## DIRECTIONS FOR THIS TASK
Could you write out every line of the items below word for word, leaving out the pictures?

◇ ◇ ◇ ◇ ◇

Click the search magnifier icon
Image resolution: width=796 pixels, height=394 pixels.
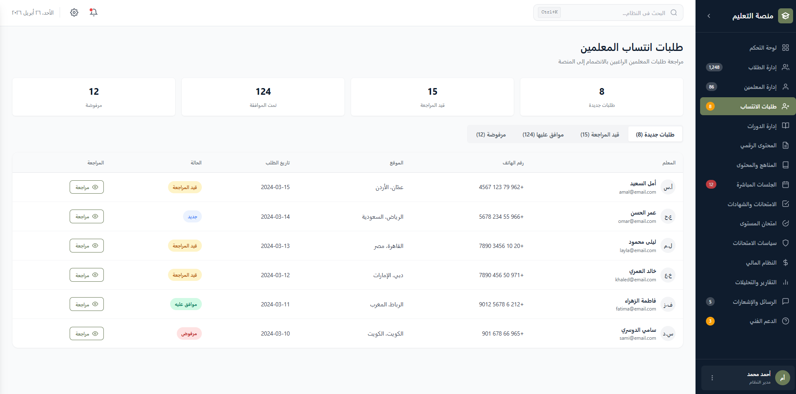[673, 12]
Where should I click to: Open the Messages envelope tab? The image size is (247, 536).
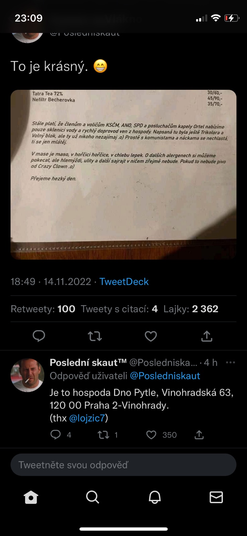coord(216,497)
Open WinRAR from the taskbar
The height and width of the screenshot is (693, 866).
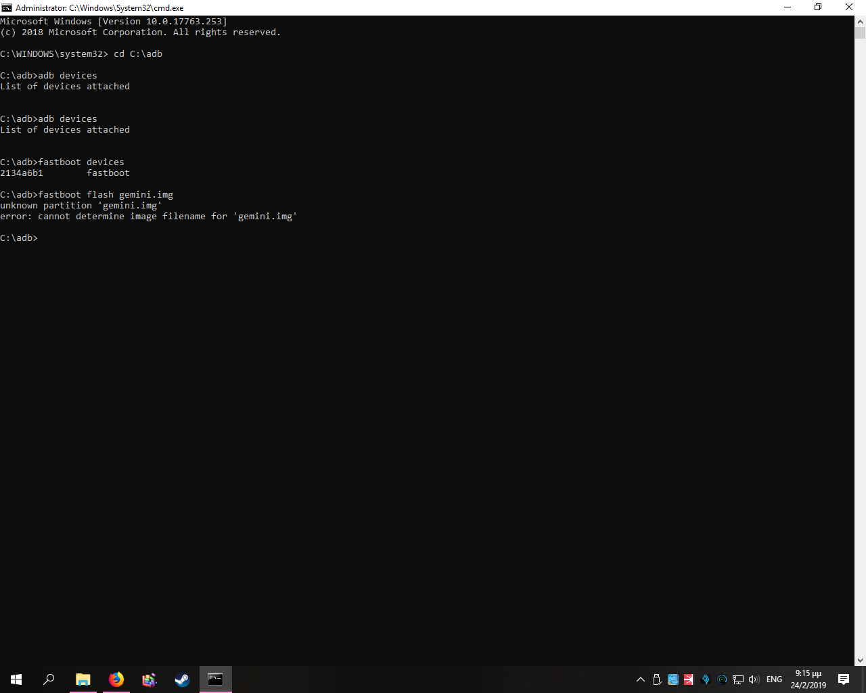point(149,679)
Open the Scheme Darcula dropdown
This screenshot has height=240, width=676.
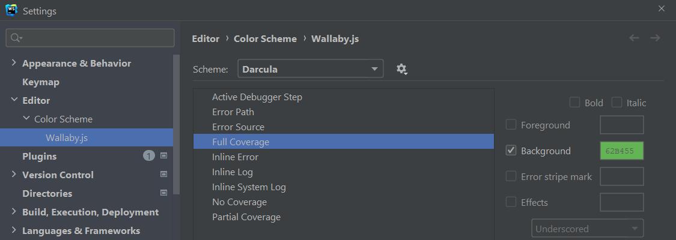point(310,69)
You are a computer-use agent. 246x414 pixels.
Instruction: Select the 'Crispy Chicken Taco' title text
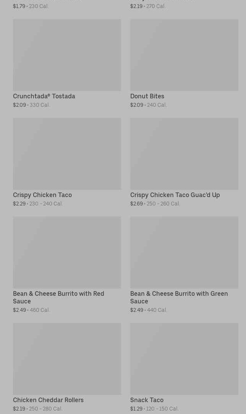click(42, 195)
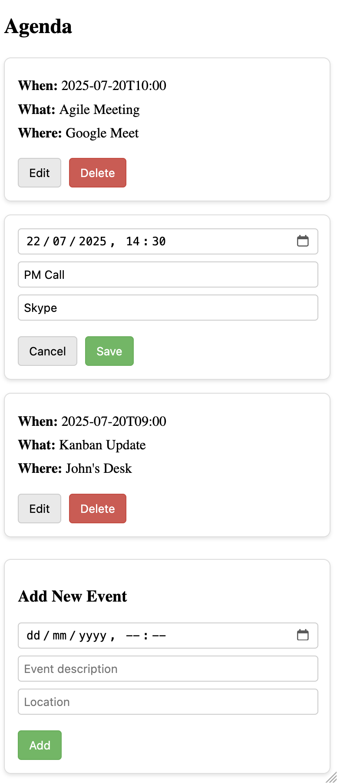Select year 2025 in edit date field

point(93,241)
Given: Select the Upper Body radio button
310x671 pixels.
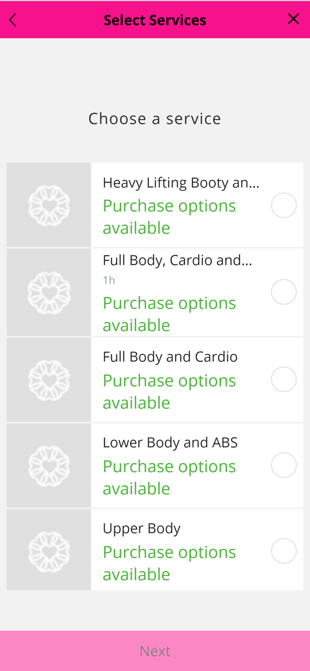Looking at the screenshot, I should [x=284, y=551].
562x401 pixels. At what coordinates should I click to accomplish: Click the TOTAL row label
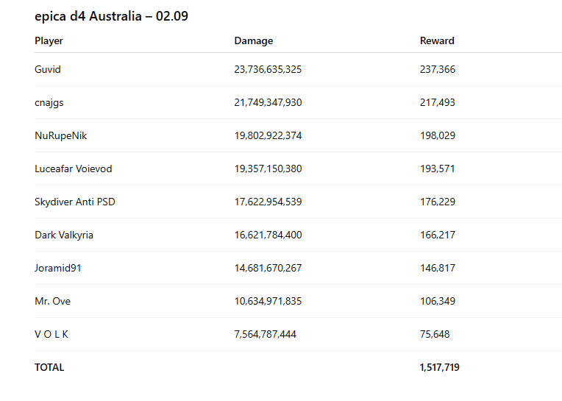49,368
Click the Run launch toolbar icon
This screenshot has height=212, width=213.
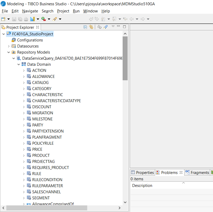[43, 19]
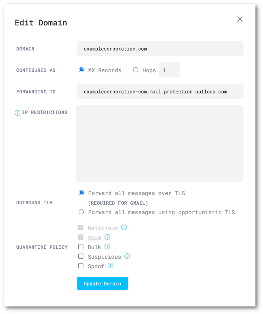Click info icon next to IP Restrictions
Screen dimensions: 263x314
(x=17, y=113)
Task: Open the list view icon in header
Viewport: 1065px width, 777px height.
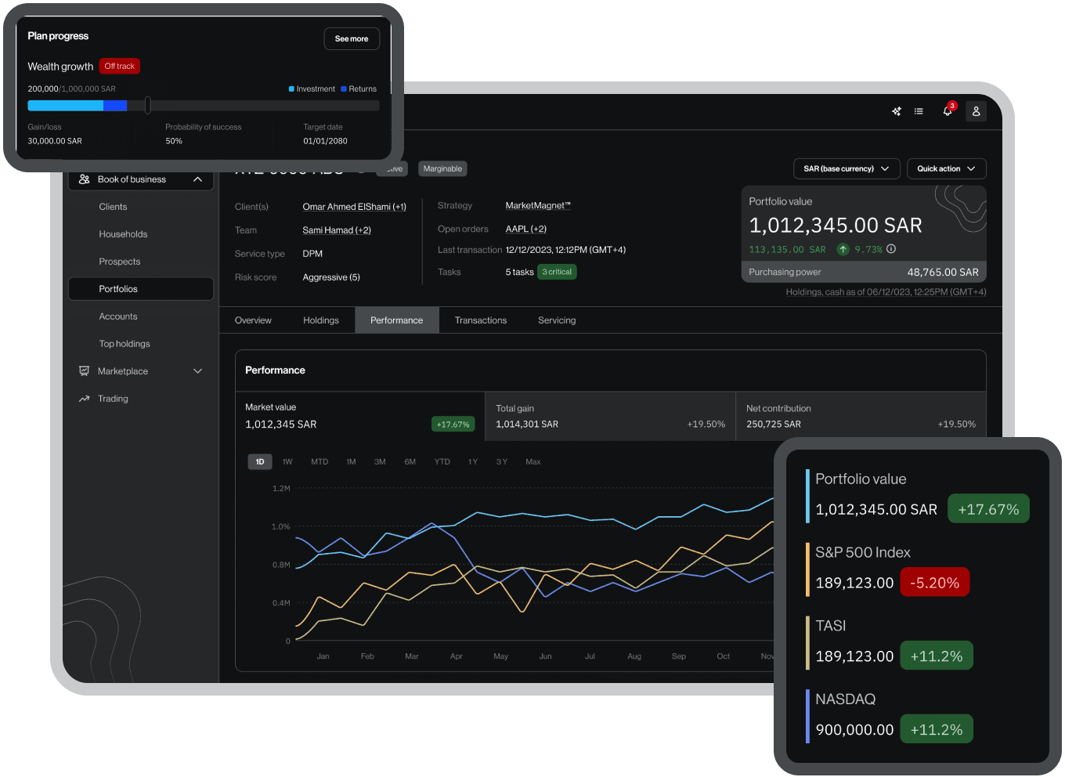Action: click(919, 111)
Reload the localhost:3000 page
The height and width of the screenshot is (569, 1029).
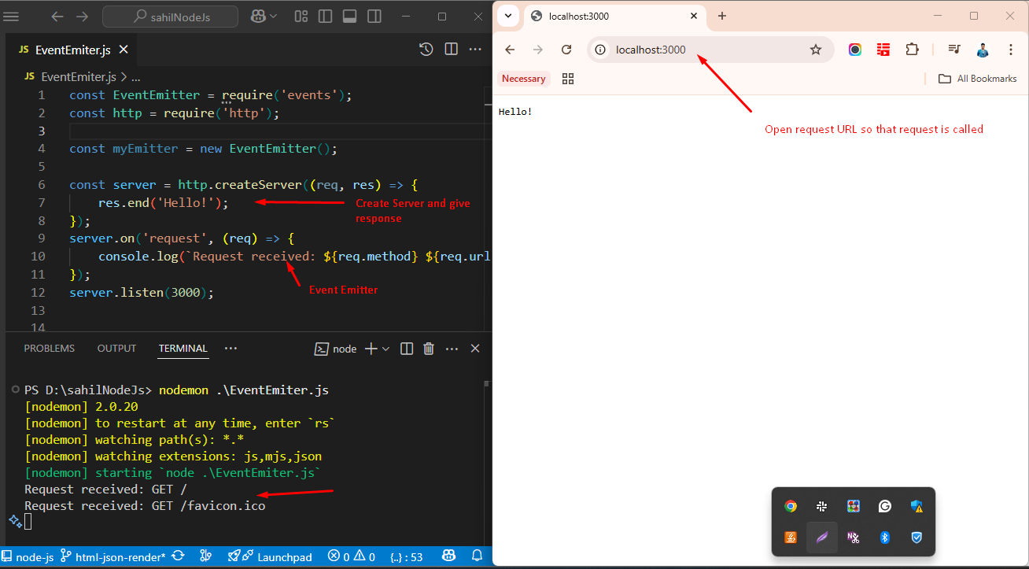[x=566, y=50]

◇ ◇ ◇ ◇ ◇

## TASK SOLUTION
Click the search magnifier icon
Image resolution: width=796 pixels, height=394 pixels.
[673, 12]
Where should I click to: Open the Messages envelope tab? The image size is (247, 536).
coord(216,497)
Open WinRAR from the taskbar
The height and width of the screenshot is (693, 866).
point(149,679)
Open the Scheme Darcula dropdown
This screenshot has height=240, width=676.
point(310,69)
You are a computer-use agent. 246x414 pixels.
Instruction: Select the 'Crispy Chicken Taco' title text
click(42, 195)
Select year 2025 in edit date field

point(93,241)
Given: Select the Upper Body radio button
310x671 pixels.
Looking at the screenshot, I should [x=284, y=551].
562x401 pixels. At what coordinates should I click to accomplish: Click the TOTAL row label
49,368
Click the Run launch toolbar icon
This screenshot has height=212, width=213.
[43, 19]
Click info icon next to IP Restrictions
Screen dimensions: 263x314
(x=17, y=113)
Task: Open the list view icon in header
Viewport: 1065px width, 777px height.
Action: click(919, 111)
Reload the localhost:3000 page
The height and width of the screenshot is (569, 1029).
[x=566, y=50]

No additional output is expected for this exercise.